_REQUIRED WORK_: From the entries that follow, report every line in which "computer" occurs.

_DATA_:
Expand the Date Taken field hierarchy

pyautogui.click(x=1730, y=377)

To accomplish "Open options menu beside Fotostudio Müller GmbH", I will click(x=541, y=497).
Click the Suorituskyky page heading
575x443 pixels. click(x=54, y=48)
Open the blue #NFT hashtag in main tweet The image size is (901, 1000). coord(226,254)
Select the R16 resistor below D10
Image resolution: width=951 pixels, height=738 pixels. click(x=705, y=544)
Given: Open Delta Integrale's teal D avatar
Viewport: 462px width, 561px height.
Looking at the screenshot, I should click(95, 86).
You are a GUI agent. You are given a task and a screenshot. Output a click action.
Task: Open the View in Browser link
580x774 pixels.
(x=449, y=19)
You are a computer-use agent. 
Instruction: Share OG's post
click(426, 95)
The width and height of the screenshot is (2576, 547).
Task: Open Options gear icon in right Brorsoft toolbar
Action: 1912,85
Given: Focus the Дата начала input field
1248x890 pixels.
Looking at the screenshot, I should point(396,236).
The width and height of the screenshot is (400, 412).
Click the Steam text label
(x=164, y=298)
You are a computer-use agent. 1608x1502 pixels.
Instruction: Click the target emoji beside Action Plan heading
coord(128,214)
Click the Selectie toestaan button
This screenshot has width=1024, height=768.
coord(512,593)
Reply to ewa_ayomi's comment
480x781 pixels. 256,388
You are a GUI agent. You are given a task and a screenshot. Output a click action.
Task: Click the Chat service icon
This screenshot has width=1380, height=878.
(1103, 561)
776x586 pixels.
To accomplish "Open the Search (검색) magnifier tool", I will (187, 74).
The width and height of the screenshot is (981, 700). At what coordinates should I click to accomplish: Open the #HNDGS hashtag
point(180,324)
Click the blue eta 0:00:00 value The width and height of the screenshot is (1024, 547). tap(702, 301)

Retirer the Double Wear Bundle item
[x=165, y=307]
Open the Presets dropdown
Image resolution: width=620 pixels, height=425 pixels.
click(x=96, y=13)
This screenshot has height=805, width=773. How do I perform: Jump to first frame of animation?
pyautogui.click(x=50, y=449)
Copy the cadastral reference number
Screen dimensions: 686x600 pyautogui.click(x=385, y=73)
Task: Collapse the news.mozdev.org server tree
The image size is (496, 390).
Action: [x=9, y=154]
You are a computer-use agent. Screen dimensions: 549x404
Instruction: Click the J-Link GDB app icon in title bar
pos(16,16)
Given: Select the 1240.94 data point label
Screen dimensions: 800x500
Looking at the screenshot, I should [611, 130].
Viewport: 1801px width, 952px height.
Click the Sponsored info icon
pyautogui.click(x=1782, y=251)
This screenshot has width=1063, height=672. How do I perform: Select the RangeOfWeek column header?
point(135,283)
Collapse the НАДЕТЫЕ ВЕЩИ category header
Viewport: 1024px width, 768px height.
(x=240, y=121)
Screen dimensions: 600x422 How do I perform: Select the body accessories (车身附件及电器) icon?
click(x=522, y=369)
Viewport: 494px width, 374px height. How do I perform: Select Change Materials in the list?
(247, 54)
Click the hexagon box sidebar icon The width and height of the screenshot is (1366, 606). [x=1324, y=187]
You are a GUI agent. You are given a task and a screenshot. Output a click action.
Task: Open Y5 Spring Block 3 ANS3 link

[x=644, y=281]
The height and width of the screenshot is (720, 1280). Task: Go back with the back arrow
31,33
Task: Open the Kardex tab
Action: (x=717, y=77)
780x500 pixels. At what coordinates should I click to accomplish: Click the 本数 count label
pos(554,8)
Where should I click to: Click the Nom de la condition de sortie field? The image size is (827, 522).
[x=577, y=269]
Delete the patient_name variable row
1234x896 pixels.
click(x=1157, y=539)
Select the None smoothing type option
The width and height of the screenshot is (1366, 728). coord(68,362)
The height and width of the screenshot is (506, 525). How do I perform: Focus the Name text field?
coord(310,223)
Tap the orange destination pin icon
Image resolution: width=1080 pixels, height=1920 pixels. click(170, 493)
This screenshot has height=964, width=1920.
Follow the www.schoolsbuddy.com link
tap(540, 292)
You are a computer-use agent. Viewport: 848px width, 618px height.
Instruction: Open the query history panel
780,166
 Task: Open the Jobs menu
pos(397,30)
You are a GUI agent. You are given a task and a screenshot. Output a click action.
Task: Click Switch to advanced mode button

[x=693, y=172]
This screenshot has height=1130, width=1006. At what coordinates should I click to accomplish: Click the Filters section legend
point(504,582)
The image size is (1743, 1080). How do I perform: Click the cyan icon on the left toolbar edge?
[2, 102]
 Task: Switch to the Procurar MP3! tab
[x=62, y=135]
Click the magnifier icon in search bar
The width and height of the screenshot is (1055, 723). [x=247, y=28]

_TASK RESULT_:
You are a computer-use agent. 
You are a computer-use agent. 1608x1502 pixels.
You are a computer-use agent. Screen dimensions: 549x404
You are a computer-use agent. Viewport: 848px width, 618px height.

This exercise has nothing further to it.